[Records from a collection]
┌──
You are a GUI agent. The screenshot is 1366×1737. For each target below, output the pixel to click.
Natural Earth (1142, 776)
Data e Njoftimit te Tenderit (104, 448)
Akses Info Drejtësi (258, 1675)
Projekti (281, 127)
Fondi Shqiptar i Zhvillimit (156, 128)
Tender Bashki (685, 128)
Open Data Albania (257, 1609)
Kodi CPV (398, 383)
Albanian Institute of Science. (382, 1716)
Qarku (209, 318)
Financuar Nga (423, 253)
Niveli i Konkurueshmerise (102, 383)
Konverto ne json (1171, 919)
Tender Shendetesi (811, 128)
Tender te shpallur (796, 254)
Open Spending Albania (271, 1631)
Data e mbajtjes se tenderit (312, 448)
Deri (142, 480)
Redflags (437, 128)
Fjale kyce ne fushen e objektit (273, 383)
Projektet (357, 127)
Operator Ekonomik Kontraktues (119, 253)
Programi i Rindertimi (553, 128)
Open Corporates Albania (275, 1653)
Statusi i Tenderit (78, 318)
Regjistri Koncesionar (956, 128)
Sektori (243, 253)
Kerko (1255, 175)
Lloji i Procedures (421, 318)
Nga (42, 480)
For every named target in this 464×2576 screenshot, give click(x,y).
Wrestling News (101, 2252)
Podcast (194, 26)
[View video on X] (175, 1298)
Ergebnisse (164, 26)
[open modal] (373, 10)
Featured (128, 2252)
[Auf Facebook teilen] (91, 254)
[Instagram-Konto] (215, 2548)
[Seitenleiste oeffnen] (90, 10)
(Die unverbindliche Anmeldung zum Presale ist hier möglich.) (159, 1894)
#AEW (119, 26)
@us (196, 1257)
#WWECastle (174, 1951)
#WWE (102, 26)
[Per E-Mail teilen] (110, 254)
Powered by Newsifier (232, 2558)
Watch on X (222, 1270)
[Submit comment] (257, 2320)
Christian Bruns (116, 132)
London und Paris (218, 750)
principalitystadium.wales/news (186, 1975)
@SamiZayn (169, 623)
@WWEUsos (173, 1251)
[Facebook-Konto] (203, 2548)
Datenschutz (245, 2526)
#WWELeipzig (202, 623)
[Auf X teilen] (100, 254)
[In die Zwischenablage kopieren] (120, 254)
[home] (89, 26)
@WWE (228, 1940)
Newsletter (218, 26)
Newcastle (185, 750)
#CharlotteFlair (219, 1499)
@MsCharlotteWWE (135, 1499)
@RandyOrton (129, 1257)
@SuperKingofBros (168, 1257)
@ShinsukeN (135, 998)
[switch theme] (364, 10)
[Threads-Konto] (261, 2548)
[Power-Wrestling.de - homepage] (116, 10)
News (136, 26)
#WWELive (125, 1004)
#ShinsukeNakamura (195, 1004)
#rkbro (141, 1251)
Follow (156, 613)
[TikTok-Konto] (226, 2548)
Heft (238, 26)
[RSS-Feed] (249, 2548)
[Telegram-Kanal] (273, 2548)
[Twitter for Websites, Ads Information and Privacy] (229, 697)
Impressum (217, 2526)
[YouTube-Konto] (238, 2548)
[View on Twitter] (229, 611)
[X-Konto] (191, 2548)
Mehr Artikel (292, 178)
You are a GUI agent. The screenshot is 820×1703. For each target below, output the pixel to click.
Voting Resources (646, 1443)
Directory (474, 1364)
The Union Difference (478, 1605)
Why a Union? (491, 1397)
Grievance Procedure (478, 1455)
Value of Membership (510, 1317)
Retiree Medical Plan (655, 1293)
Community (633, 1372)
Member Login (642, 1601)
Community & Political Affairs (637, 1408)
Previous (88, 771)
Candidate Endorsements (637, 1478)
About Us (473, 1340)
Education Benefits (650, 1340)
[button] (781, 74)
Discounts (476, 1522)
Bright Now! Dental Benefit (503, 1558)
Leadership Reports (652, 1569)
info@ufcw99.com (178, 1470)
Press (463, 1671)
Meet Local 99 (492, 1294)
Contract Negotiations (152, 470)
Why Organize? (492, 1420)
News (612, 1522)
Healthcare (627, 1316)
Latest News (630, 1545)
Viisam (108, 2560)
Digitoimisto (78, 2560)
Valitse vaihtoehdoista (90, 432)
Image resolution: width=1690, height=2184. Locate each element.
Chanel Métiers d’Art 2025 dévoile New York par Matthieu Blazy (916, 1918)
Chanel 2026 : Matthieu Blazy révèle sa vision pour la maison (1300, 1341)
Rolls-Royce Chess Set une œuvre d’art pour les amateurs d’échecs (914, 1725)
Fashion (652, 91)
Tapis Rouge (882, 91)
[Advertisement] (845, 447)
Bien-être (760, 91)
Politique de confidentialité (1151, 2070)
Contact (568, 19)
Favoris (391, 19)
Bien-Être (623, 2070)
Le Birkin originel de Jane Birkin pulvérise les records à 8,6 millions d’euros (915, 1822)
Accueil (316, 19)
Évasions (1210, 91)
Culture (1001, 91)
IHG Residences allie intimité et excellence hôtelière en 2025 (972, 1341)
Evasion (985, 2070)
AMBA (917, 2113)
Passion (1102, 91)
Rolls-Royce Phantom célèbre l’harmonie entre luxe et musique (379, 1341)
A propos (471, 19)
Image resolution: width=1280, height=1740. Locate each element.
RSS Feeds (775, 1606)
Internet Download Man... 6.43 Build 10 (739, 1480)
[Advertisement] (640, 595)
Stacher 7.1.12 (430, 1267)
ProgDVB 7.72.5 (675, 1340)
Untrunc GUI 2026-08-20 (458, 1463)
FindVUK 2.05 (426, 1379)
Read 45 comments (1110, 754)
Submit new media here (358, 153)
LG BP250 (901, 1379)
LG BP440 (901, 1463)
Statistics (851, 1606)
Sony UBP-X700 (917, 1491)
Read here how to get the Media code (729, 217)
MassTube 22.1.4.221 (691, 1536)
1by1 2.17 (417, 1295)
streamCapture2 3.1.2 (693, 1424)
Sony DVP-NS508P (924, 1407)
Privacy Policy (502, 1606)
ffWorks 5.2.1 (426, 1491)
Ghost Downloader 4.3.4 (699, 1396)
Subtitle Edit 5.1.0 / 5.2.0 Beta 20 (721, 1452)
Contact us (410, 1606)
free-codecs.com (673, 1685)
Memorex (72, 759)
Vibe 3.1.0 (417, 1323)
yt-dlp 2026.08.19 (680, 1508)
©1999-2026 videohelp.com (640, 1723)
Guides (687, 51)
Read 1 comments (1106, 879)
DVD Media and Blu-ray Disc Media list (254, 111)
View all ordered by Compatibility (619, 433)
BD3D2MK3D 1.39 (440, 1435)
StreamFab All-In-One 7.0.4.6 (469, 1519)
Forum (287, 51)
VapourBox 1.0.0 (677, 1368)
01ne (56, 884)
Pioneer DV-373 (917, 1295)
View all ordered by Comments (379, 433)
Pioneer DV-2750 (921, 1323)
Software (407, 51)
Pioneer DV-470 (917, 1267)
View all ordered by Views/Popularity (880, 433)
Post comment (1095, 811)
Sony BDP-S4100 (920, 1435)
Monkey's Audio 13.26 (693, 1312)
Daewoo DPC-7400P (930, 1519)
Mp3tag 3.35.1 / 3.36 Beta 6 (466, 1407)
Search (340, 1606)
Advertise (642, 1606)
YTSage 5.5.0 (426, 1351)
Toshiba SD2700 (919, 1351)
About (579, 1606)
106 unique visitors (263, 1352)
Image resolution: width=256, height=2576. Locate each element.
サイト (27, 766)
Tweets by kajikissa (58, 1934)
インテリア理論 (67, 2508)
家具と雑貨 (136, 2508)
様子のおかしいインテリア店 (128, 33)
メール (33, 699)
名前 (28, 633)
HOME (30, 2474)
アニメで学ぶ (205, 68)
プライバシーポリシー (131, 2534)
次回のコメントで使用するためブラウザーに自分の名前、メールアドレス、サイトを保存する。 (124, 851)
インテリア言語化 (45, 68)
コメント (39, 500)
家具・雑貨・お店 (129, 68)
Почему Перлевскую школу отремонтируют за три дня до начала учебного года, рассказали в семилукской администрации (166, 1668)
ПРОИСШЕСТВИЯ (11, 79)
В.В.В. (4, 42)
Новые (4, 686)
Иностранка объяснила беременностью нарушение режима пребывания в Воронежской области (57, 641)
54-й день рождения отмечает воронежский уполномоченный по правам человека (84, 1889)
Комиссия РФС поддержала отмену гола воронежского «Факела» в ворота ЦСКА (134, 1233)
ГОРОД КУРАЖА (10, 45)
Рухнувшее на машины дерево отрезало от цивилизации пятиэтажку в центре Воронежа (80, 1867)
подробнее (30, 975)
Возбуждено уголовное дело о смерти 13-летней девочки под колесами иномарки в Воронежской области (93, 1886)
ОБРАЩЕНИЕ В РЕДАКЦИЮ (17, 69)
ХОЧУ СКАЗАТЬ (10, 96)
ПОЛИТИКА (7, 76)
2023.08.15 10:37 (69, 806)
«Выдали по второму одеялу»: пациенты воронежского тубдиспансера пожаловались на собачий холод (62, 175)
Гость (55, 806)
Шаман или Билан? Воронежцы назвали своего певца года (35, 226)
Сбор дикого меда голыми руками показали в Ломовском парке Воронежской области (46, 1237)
└──
Look back at the entries above. Retype the line with "Read 1 comments (1106, 879)", the line with "プライバシーポリシー (131, 2534)", and all lines in between.

RESULT:
Read 1 comments (1106, 879)
DVD Media and Blu-ray Disc Media list (254, 111)
View all ordered by Compatibility (619, 433)
BD3D2MK3D 1.39 (440, 1435)
StreamFab All-In-One 7.0.4.6 (469, 1519)
Forum (287, 51)
VapourBox 1.0.0 (677, 1368)
01ne (56, 884)
Pioneer DV-373 (917, 1295)
View all ordered by Comments (379, 433)
Pioneer DV-2750 (921, 1323)
Software (407, 51)
Pioneer DV-470 (917, 1267)
View all ordered by Views/Popularity (880, 433)
Post comment (1095, 811)
Sony BDP-S4100 (920, 1435)
Monkey's Audio 13.26 (693, 1312)
Daewoo DPC-7400P (930, 1519)
Mp3tag 3.35.1 / 3.36 Beta 6 (466, 1407)
Search (340, 1606)
Advertise (642, 1606)
YTSage 5.5.0 (426, 1351)
Toshiba SD2700 (919, 1351)
About (579, 1606)
106 unique visitors (263, 1352)
Image resolution: width=256, height=2576. Locate each element.
サイト (27, 766)
Tweets by kajikissa (58, 1934)
インテリア理論 (67, 2508)
家具と雑貨 (136, 2508)
様子のおかしいインテリア店 (128, 33)
メール (33, 699)
名前 (28, 633)
HOME (30, 2474)
アニメで学ぶ (205, 68)
プライバシーポリシー (131, 2534)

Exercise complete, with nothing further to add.